Breathe Easy, You've Found Me ((HUGS))

People will wonder why this blog is needed, why minority midwifery student? It's very simple actually; I was looking for this blog...but I couldn't find it...so I created it. We all have unique experiences, and every experience, every story, can help someone else. I am a black girl from the hood at an ivy league professional school. That, alone, is reason enough to write. Somebody was looking for this blog. Someone wanted proof that what I'm doing can be done - even when you come from where we come from.

To that person especially, WELCOME.

Tuesday, December 16, 2008

This Is It

The final exam is in about 24 hours. Nothing is sticking and I am of course freaking out. I got a call from my lil sib today who was of course freaking out, and I was so calm and so sure of her impending success, but I can't seem to find the same place of peace for myself. I know I don't know a lot, and it's bugging me. I feel like a fraud. I look at a lab panel and try to pick out the abnormal values and I can't always do it.

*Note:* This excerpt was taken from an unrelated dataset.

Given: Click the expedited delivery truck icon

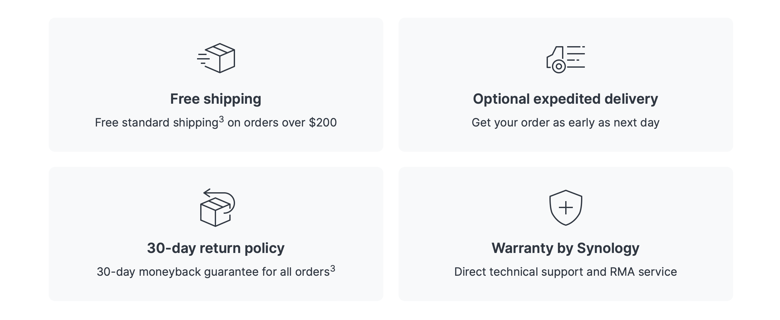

I ask myself what goes into calculating a BPP and what number am I looking for? And I draw a serious blank. I mean a real... blank. I'm sitting reading the details of multiple gestation and getting irritated at how much I'm supposed to know about stuff midwives barely touch, and how very little I know about "normal." I'm trying to remember the labs I order to diagnose HELLP, and right when I think I know, I ask myself ok, now when the labs come back how will you know if they're normal or not? Yep, back to picking out abnormal lab values.

I don't know what the hell I'm doing.

And no matter how many times I tell people that, they reassure me that I know exactly what I'm supposed to at this point.

I don't buy it.

Maybe I'll learn it at integration when I'm learning it all through real life scenarios, in real time, almost full time for 3 months straight?